The problem:
Every line below that includes the word "agent" needs to be copied.
......
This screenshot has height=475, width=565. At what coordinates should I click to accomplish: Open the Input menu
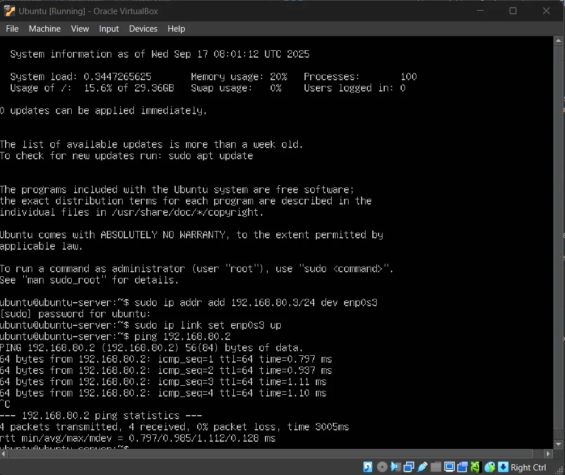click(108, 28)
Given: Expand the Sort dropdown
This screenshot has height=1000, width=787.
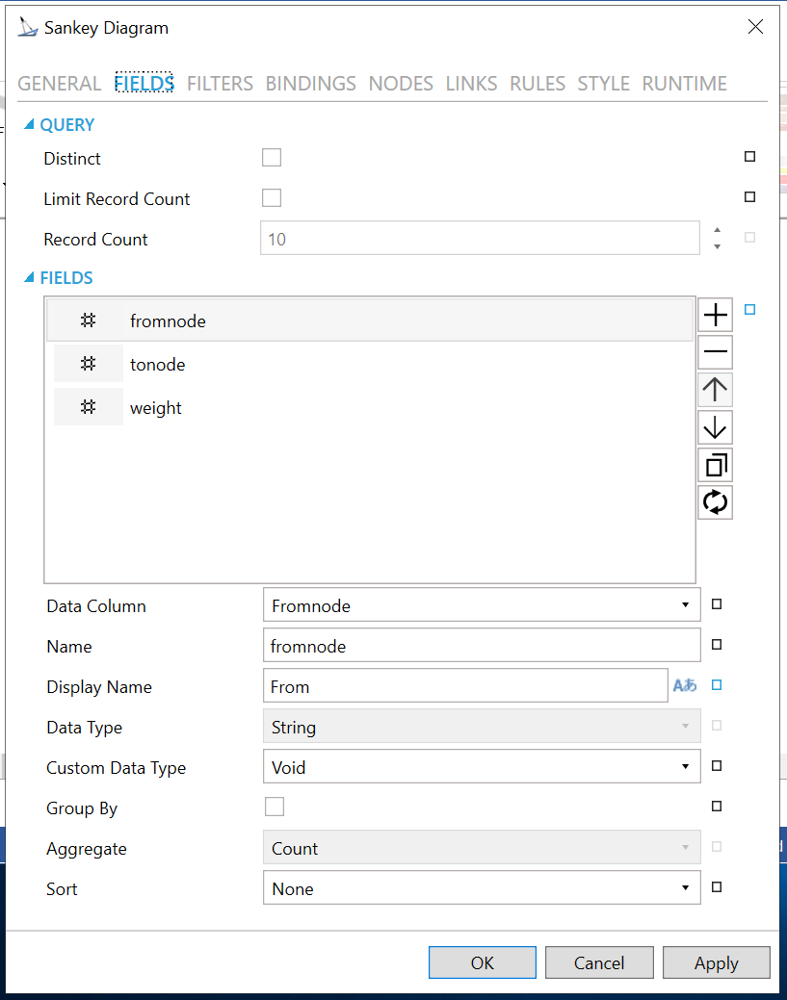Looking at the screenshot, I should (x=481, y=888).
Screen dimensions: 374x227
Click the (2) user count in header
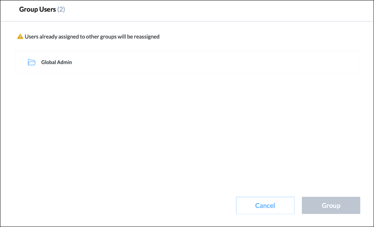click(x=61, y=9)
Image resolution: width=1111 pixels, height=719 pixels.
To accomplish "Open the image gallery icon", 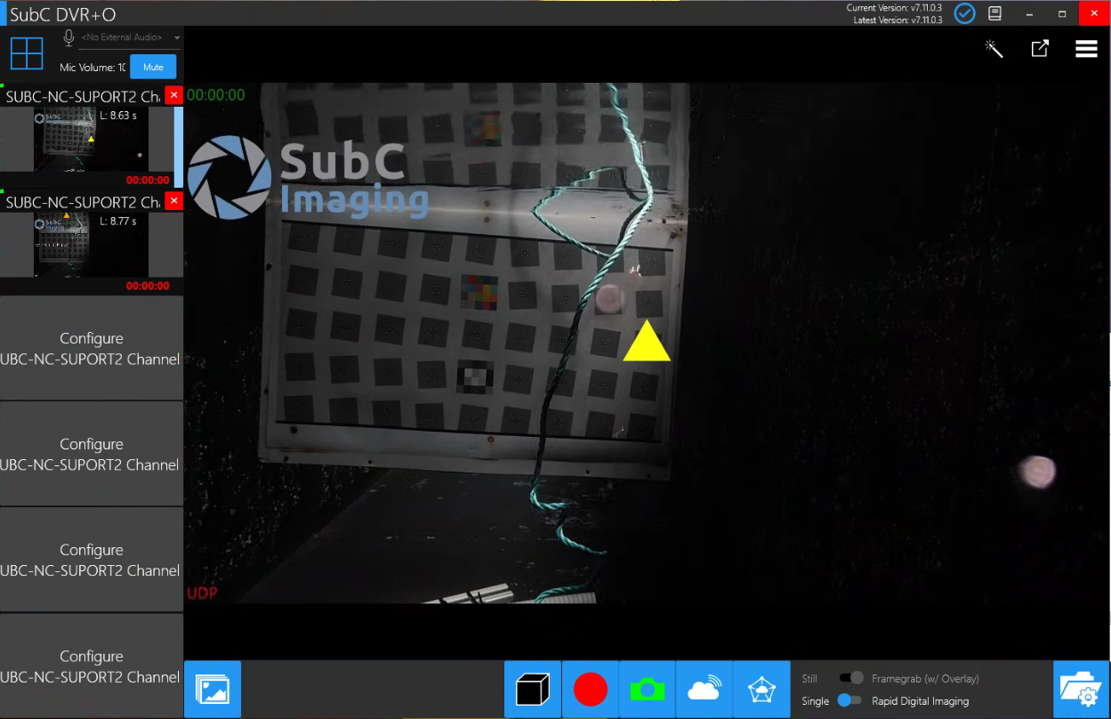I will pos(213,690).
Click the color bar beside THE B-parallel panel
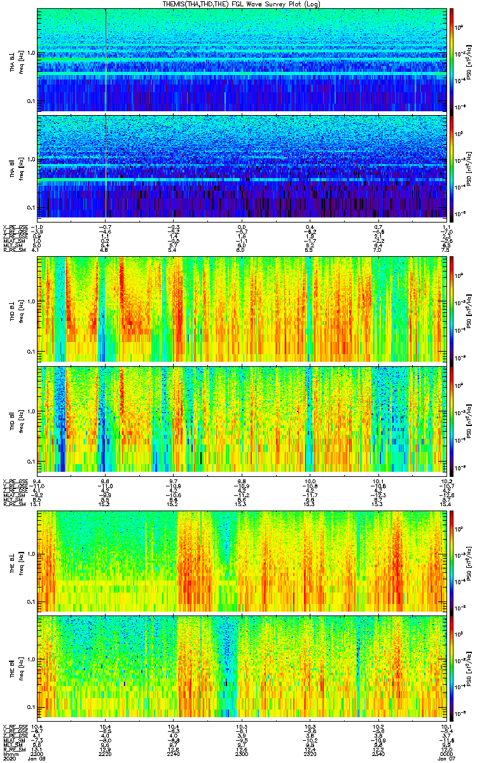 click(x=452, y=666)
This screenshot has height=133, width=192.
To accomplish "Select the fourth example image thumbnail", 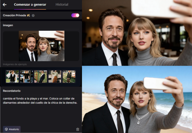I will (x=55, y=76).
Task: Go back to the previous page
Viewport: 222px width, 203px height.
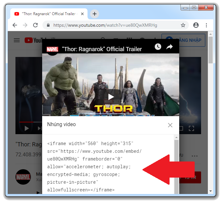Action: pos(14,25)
......
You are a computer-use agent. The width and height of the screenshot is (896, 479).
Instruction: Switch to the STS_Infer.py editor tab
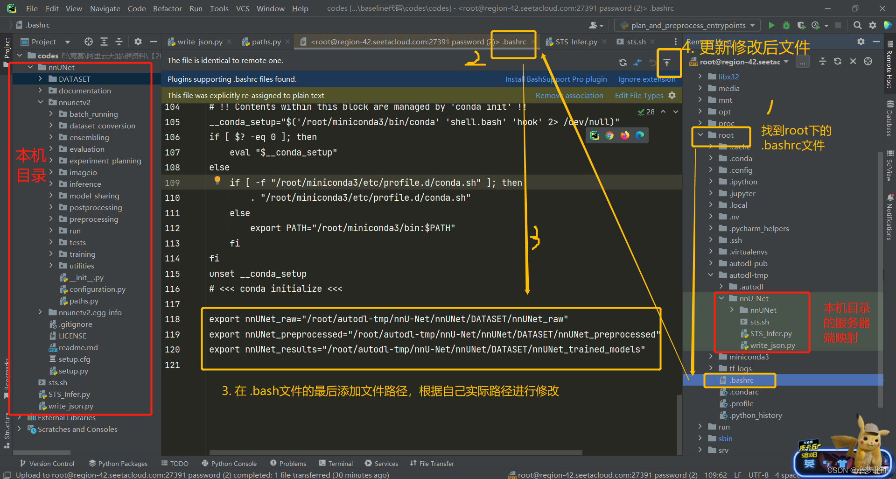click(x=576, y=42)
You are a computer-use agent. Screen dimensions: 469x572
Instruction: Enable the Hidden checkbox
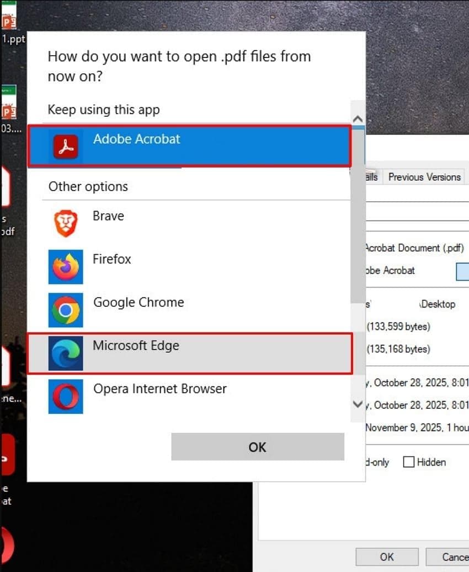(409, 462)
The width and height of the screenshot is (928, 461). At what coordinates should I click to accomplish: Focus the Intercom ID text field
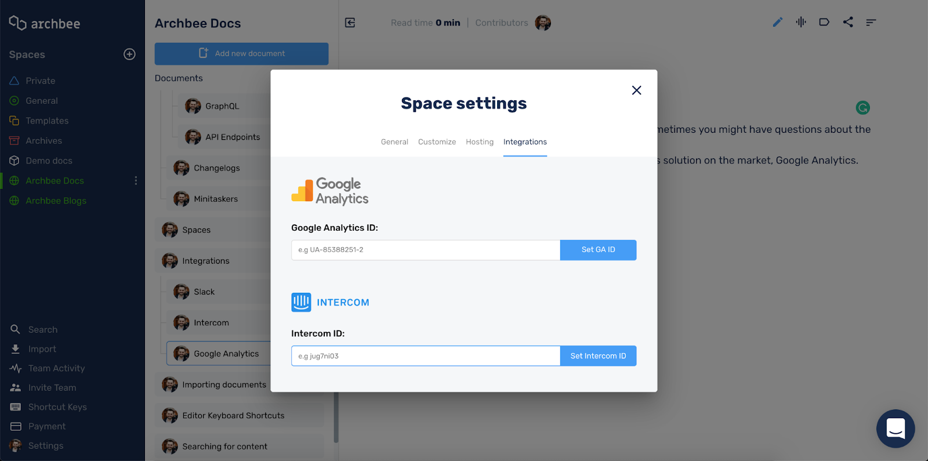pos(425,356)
......
Problem solution:
You are a computer-use agent. The width and height of the screenshot is (896, 479).
You are a computer-use agent. Screen dimensions: 469x572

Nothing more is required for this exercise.